---------- ESTRATTO PAGINA ----------
Proprio in riferimento a quest’ultimo beneficio è opportuno segnalare che la norma che lo contempla prevedeva che “ai fini del conseguimento delle prestazioni pensionistiche i periodi di lavoro soggetti all’assicurazione obbligatoria contro le malattie professionali derivanti dall’esposizione all’amianto gestita dall’INAIL”, quando superano i 10 anni, fossero “moltiplicati per il coefficiente di 1,5 “. Tale disposizione aveva dato luogo ad incertezze interpretative in ordine all’entità delle agevolazioni accordate dal legislatore. Intervenne, allora la disposizione, contenuta nell’art.1, comma 1, del decreto legge 5 giugno 1993, n.169, la quale stabiliva che “ per i lavoratori dipendenti dalle imprese che estraggono amianto o utilizzano amianto come materia prima, anche se in corso di dismissione o sottoposte a procedure fallimentari o fallite o dimesse, che siano stati esposti all’amianto per un periodo superiore a dieci anni, l’intero periodo lavorativo soggetto all’assicurazione obbligatoria contro le malattie professionali derivanti dall’esposizione all’amianto, gestita dall’INAIL, è moltiplicato, ai fini delle prestazioni pensionistiche, per il coefficiente 1,5”. La legge 4 agosto 1993, n.271, che ha convertito il summenzionato provvedimento di urgenza, sopprimendo la locuzione “dipendenti dalle imprese che estraggono amianto o utilizzano amianto come materia prima, anche se in corso di dismissione o sottoposte a procedure fallimentari o fallite o dimesse”, ha inteso soddisfare, secondo quanto emerge dai lavori preparatori, l’esigenza di attribuire centralità all’assoggettamento dei lavoratori all’assicurazione obbligatoria contro le malattie professionali derivanti dall’amianto ed ha escluso che potesse darsi rilevanza alla tipologia dell’attività produttiva del datore di lavoro ai fini di una eventuale selezione per l’applicazione del beneficio in esame.

Alla luce della ricostruzione della relativa vicenda normativa, si deve ritenere che lo scopo della disposizione summenzionata è quello di offrire, ai lavoratori esposti all’amianto per un apprezzabile periodo di tempo (almeno 10 anni), un beneficio correlato alla possibile incidenza invalidante di lavorazioni che, in qualche modo, presentano potenzialità morbigene. Il criterio dell’esposizione decennale costituisce un dato di riferimento perfettamente determinato in quanto collegato (secondo quanto contemplato dallo stesso art.13, comma 8) al sistema generale di assicurazione obbligatoria contro le malattie professionali derivanti dall’amianto, gestita dall’INAIL.
---------- MATERIALE FORNITO ----------
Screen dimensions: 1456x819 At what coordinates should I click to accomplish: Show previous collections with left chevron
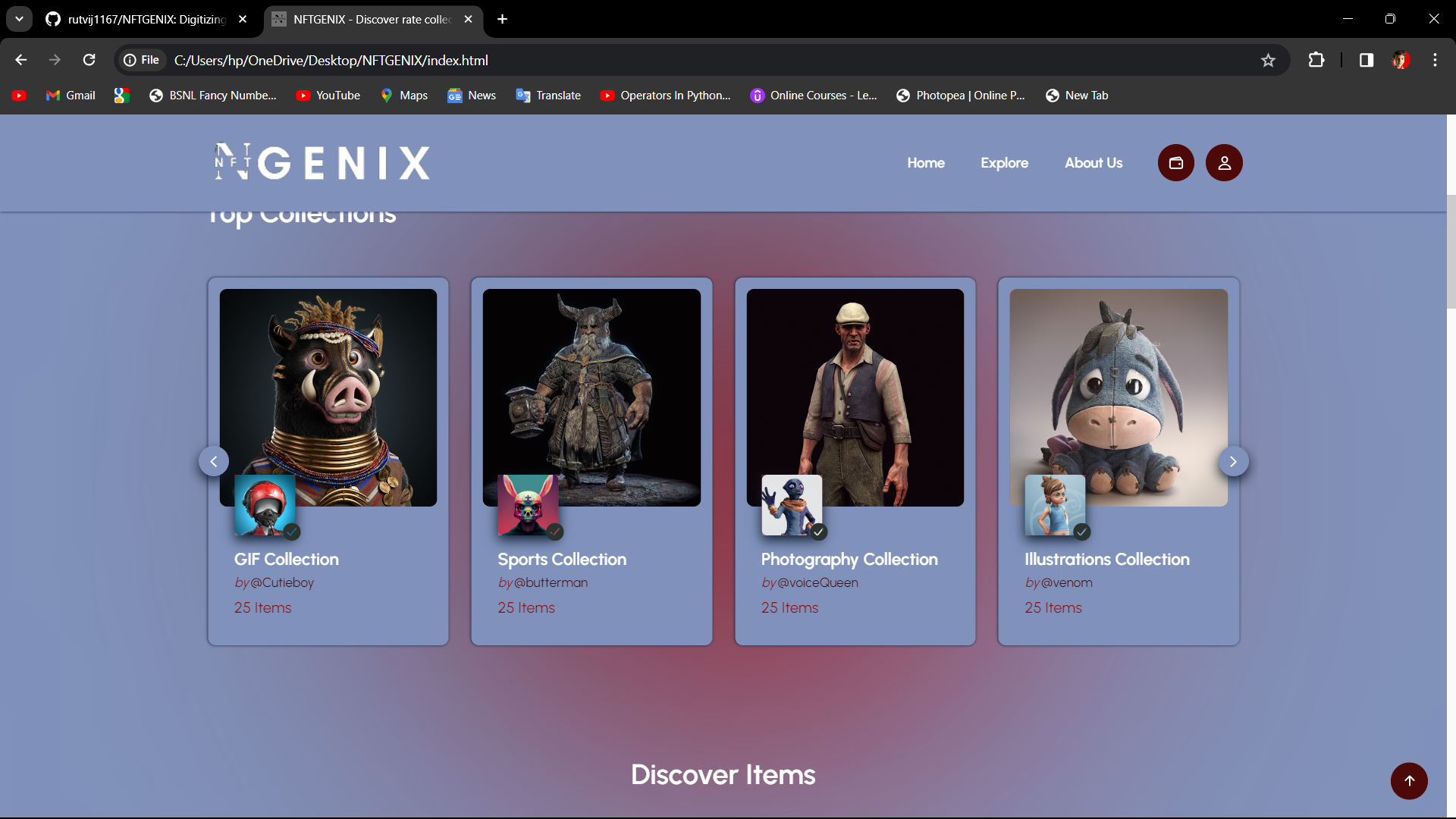point(214,462)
----------
[COMPITO]:
Rispondi in base all'estratto sui benefici pensionistici per l'amianto.
(a) Per quale coefficiente sono moltiplicati i periodi di lavoro soggetti all'assicurazione obbligatoria?
(b) Quale legge ha convertito il decreto legge 5 giugno 1993, n.169?
(c) Quale durata minima di esposizione è indicata come "apprezzabile periodo di tempo"?

[RISULTATO ESERCIZIO]:
(a) Per il coefficiente 1,5.
(b) La legge 4 agosto 1993, n.271.
(c) Almeno 10 anni.